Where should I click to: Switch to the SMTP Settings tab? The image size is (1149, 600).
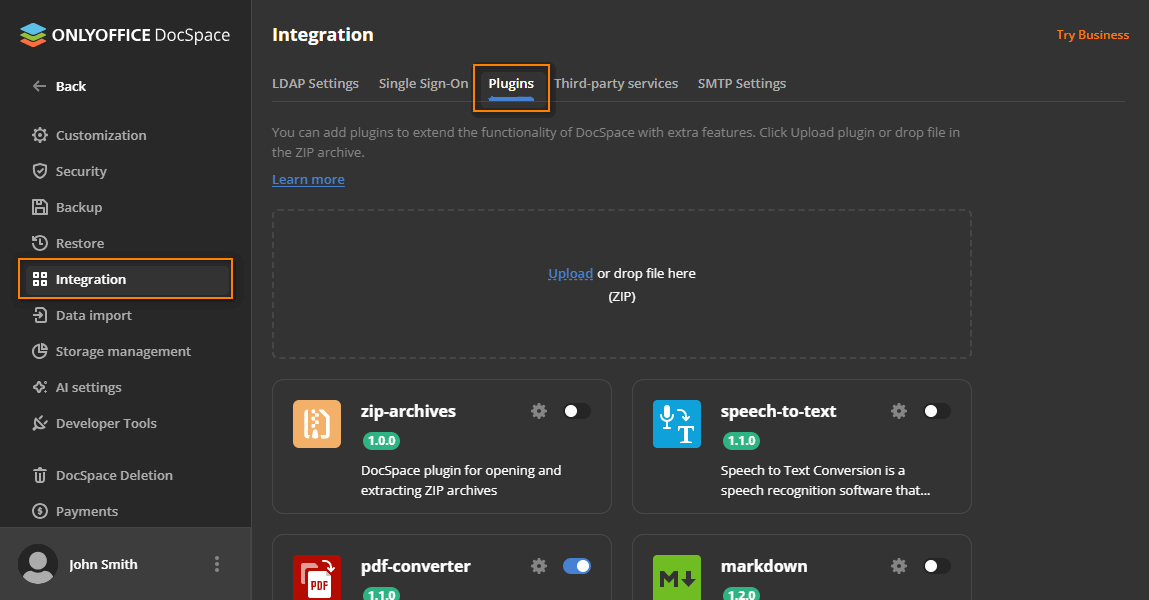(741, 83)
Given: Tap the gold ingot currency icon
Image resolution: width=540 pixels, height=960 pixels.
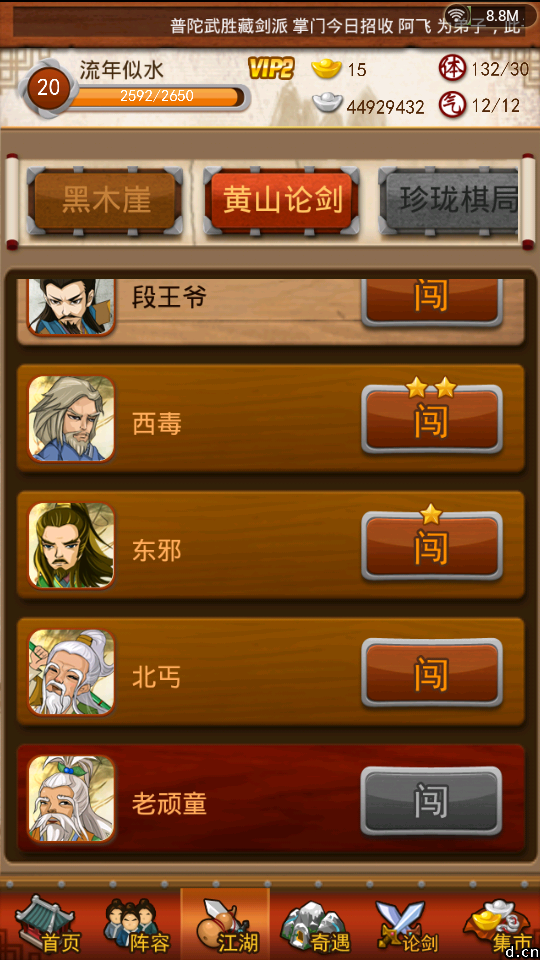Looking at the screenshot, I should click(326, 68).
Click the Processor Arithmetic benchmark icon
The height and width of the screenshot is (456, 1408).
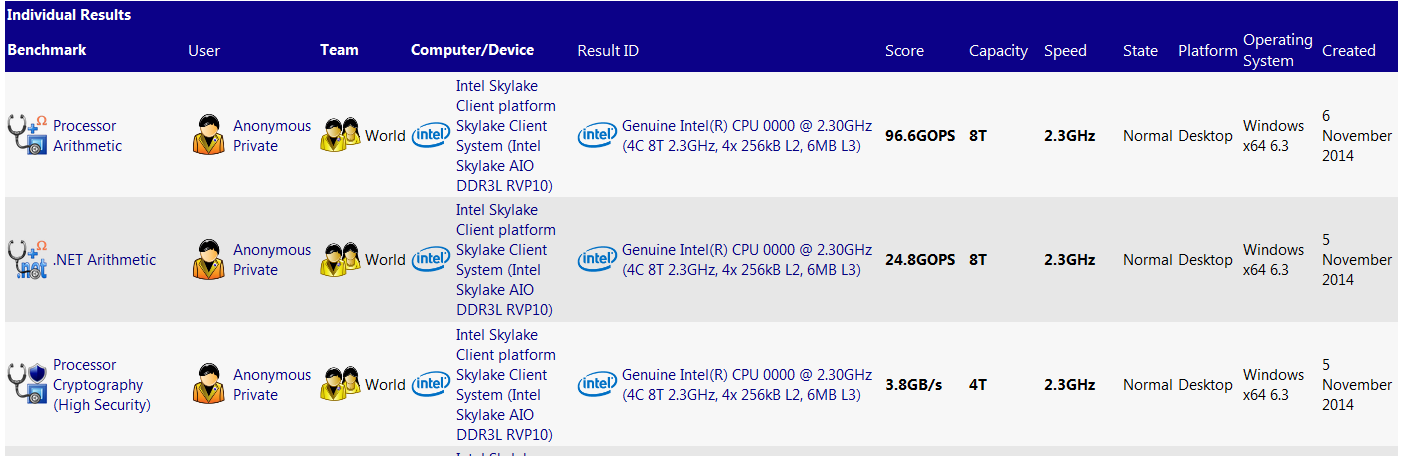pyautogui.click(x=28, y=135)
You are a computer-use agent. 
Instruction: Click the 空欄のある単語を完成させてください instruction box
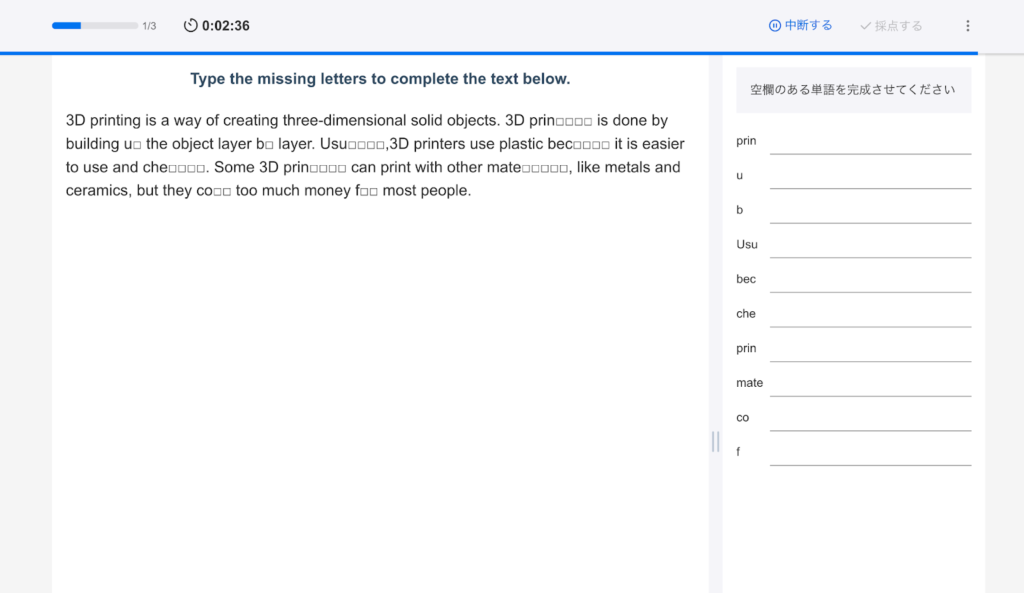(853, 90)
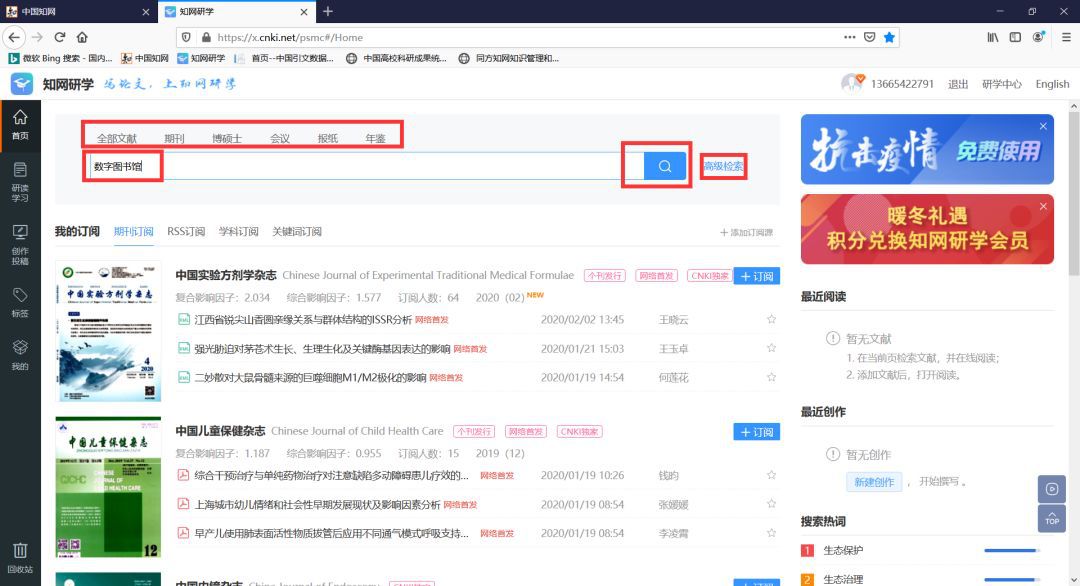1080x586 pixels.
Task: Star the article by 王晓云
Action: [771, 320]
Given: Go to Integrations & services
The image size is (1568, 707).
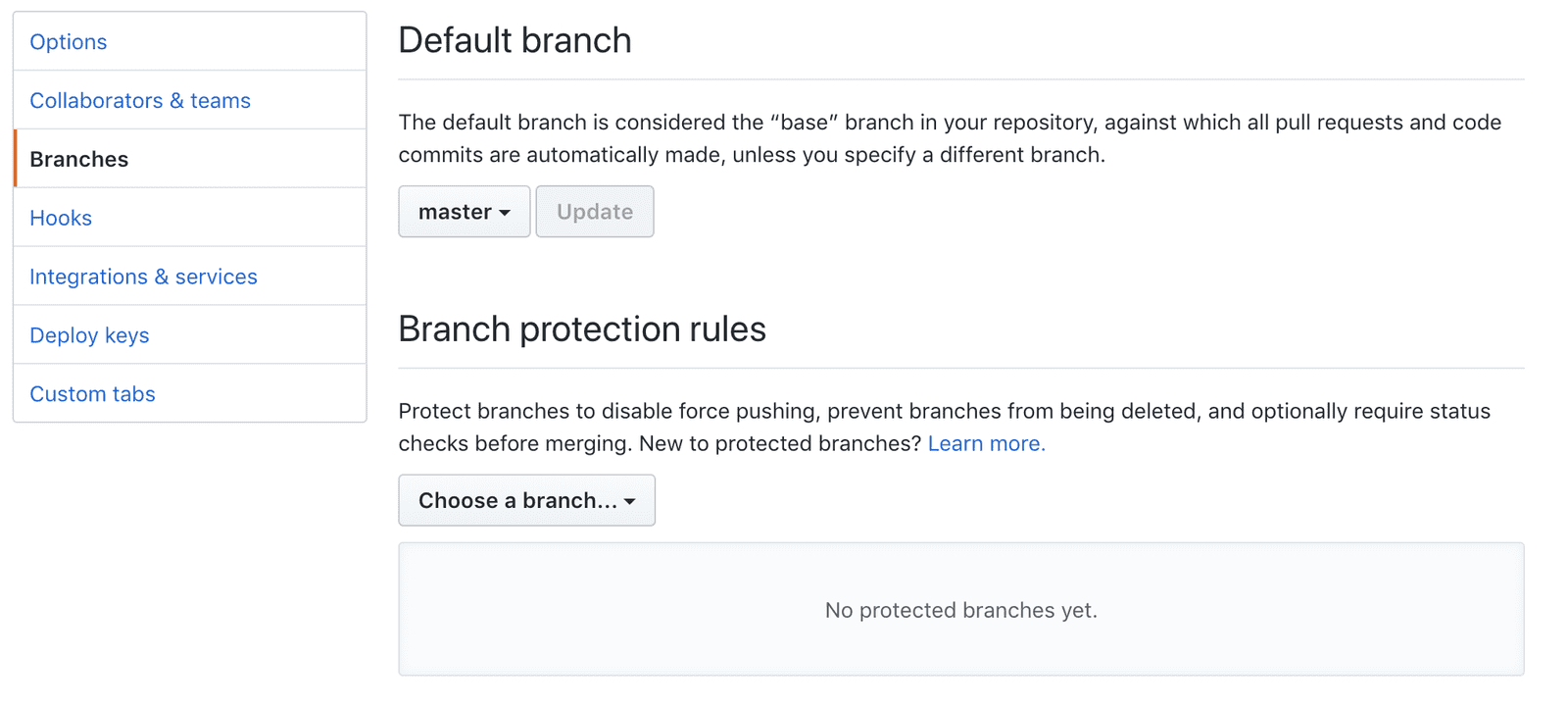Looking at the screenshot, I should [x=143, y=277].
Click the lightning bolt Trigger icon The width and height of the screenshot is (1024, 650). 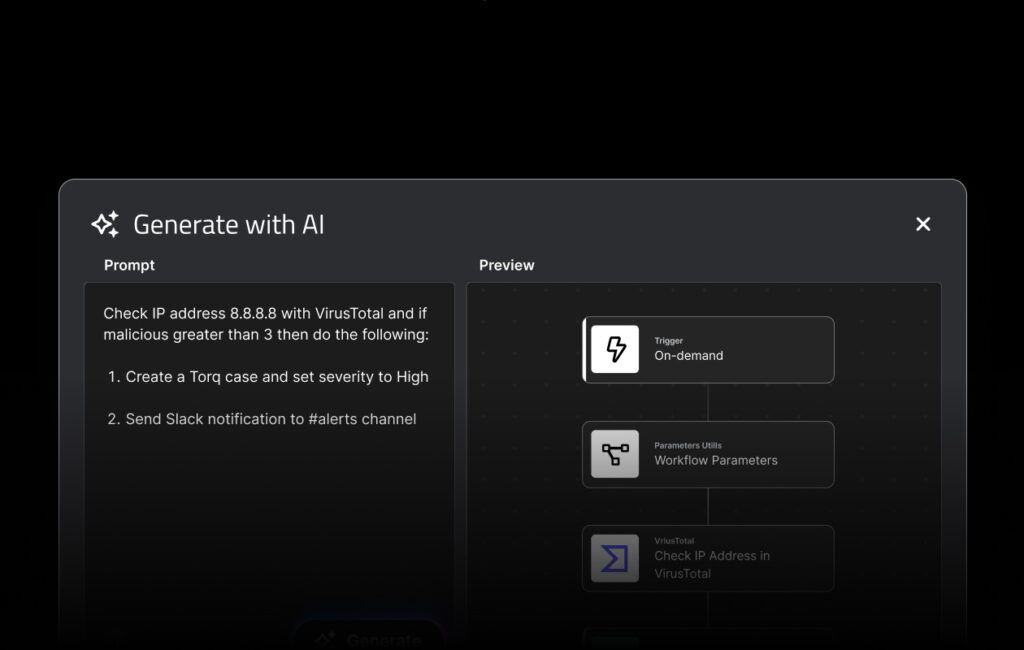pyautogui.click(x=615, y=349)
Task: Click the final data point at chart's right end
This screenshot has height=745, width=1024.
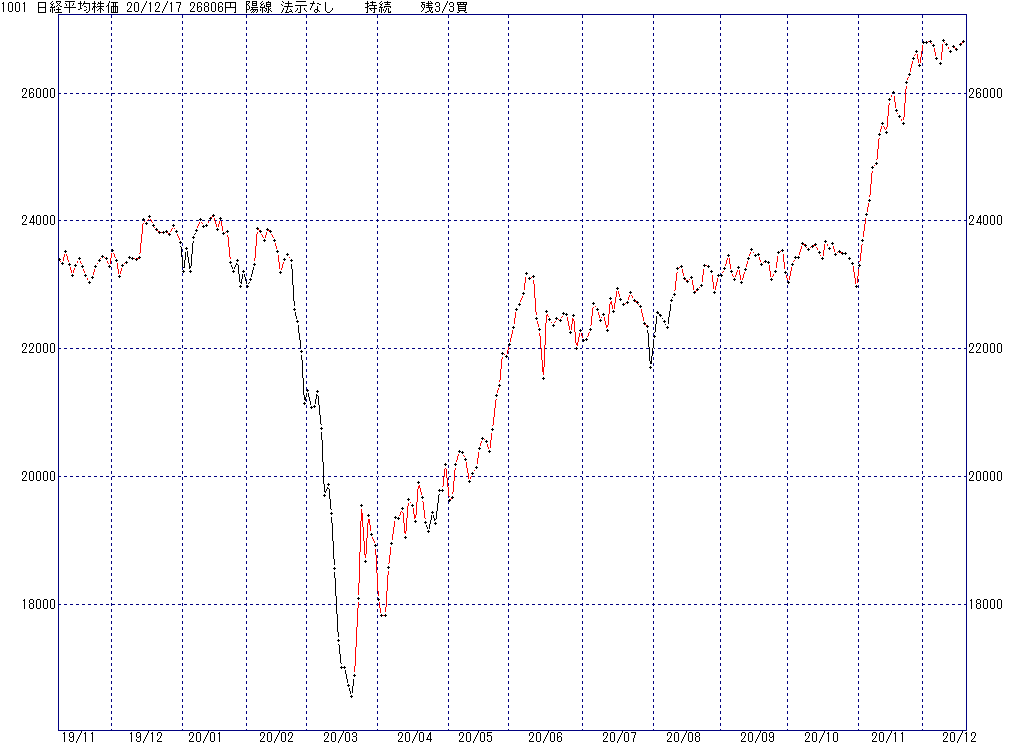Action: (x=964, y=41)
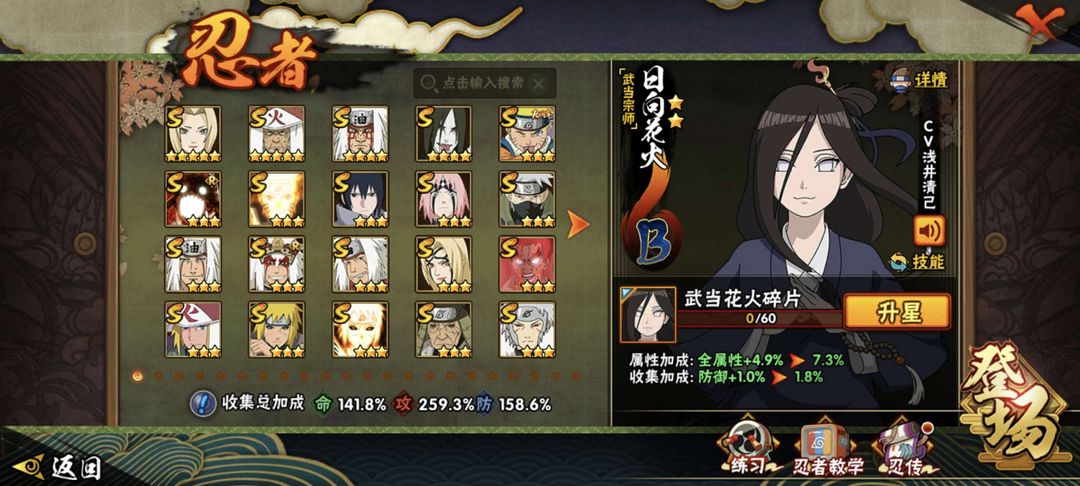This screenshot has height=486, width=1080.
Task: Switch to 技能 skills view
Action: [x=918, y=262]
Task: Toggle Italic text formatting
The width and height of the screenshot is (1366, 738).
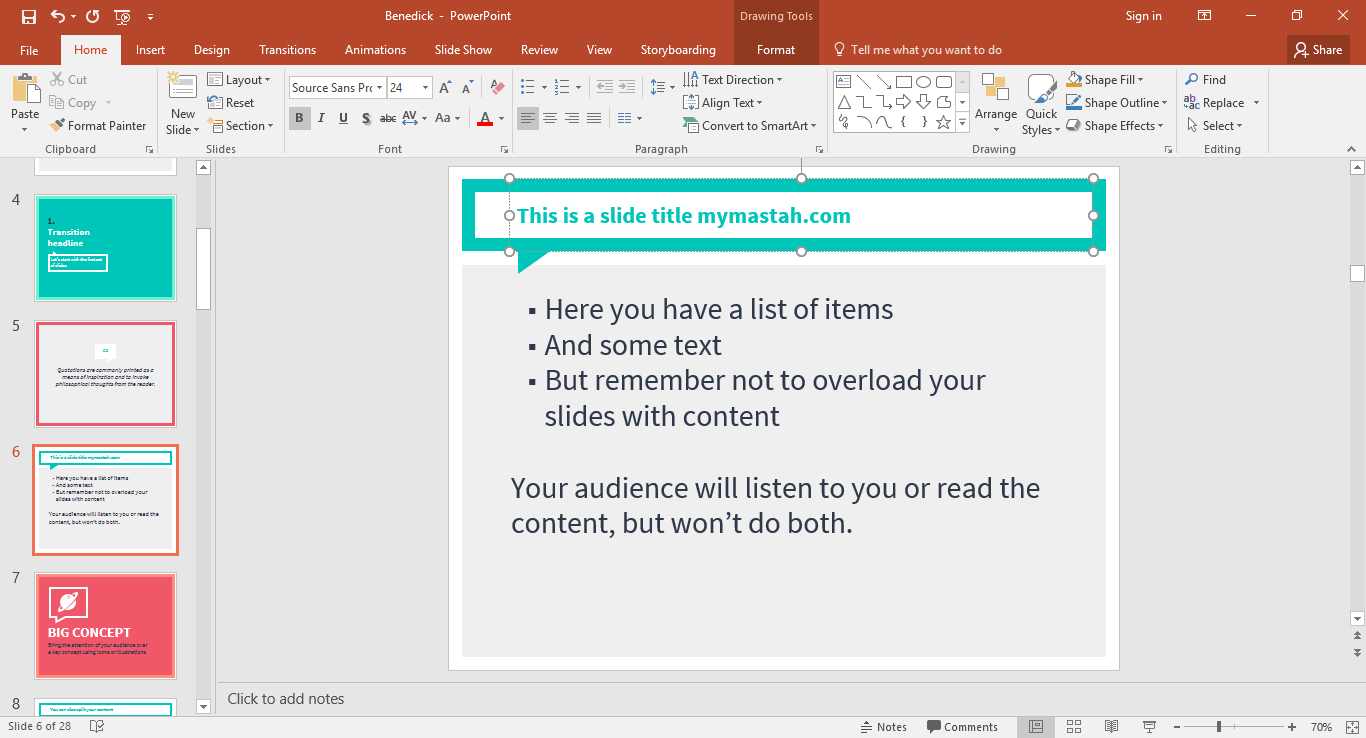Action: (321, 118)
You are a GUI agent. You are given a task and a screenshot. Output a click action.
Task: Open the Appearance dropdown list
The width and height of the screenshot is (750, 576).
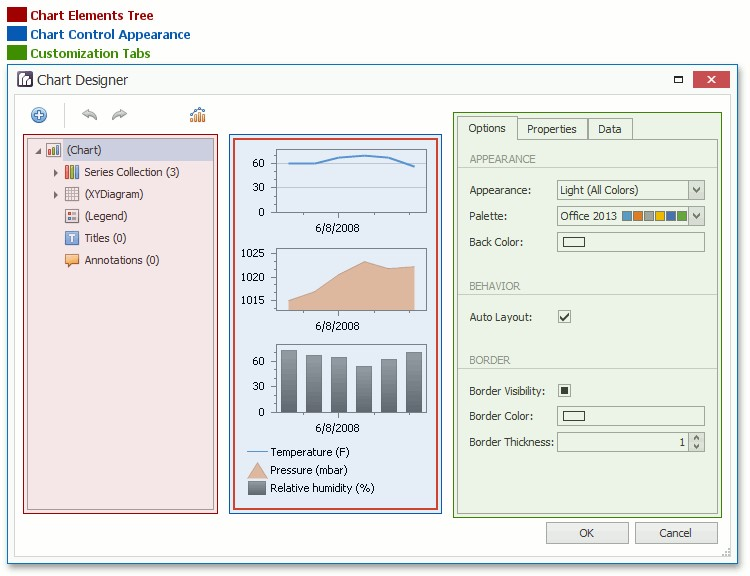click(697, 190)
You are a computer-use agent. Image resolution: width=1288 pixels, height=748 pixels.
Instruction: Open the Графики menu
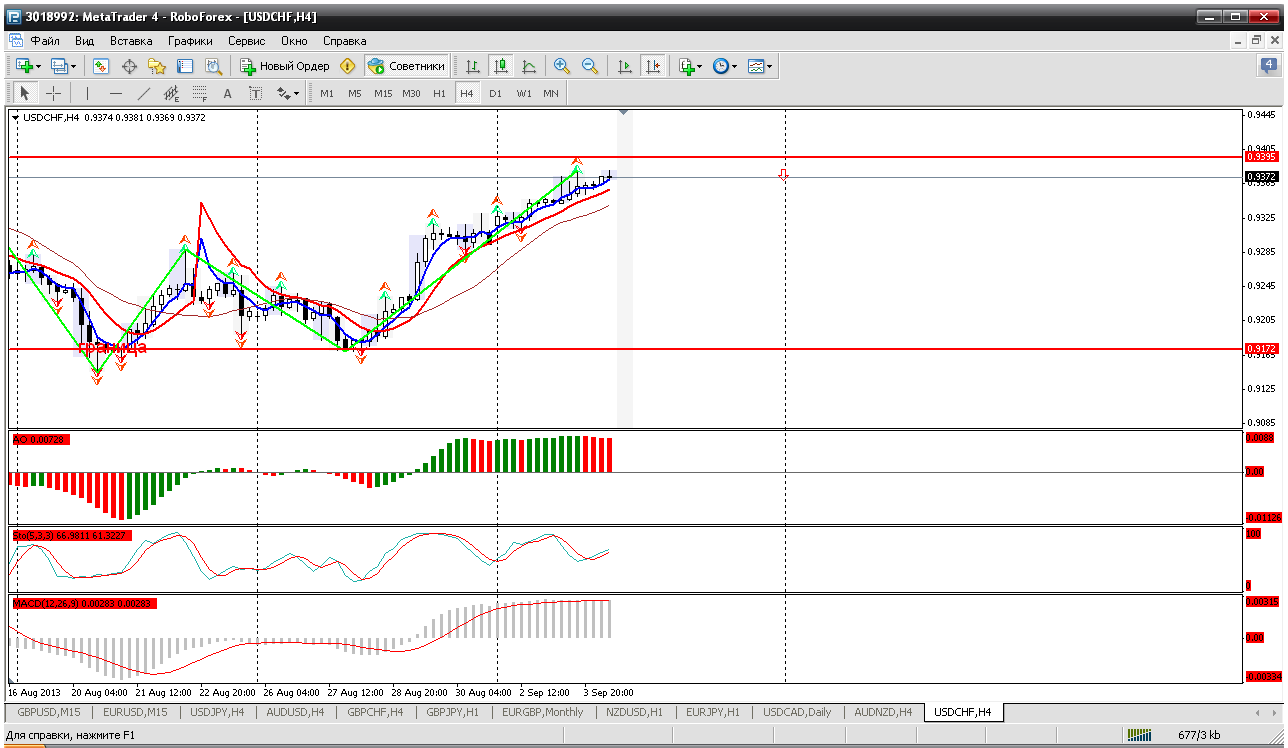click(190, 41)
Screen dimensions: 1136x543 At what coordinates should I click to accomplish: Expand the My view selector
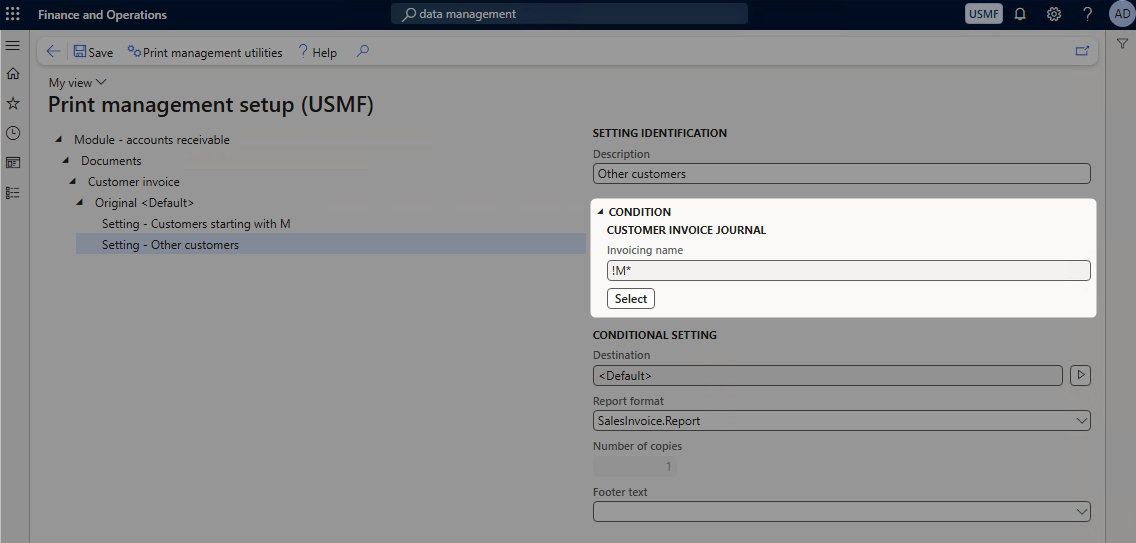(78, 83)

··········

▸ WHAT TO PRODUCE
Exactly the lines from the one holding "The width and height of the screenshot is (750, 576)." through the last line of the entries, both included, are to be duplicated; leave the pictures out.

▸ OUTPUT BELOW
The width and height of the screenshot is (750, 576).
click(697, 190)
You are a computer-use agent. Image resolution: width=1288 pixels, height=748 pixels.
Instruction: Open the Графики menu
click(190, 41)
Screen dimensions: 1136x543 At what coordinates should I click to accomplish: Expand the My view selector
(78, 83)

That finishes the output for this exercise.